## WHAT IS REQUIRED
Task for the records below: copy exactly, and only, the line containing "This screenshot has" and every line after it to the end, with pictures left out.

## THE INPUT
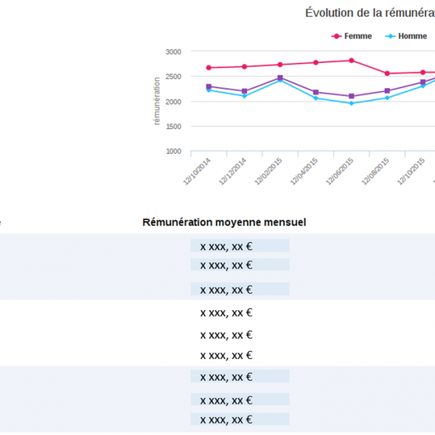Click the vertical 'rémunération' axis title
435x435 pixels.
(x=157, y=102)
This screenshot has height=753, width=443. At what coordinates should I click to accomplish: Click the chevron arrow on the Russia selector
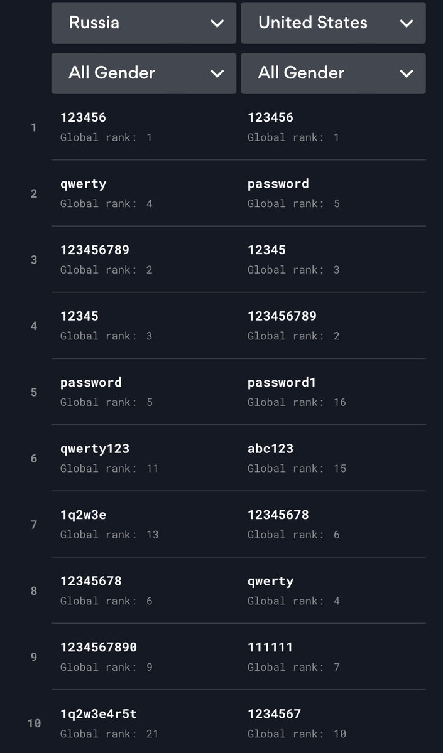pyautogui.click(x=217, y=24)
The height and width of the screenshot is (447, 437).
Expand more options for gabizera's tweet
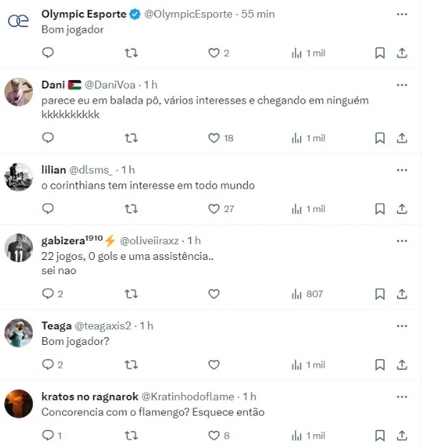[x=402, y=241]

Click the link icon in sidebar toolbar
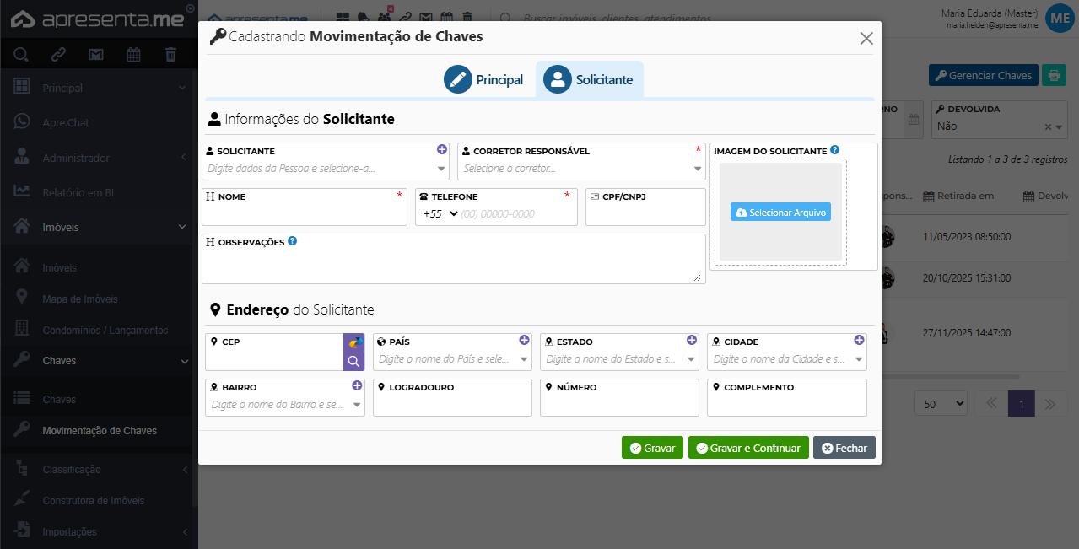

## ANSWER TO THIS PROBLEM
This screenshot has height=753, width=443. At what coordinates should I click to accomplish: Click the chevron arrow on the Russia selector
pyautogui.click(x=217, y=24)
The height and width of the screenshot is (447, 437).
Expand more options for gabizera's tweet
[x=402, y=241]

Click the link icon in sidebar toolbar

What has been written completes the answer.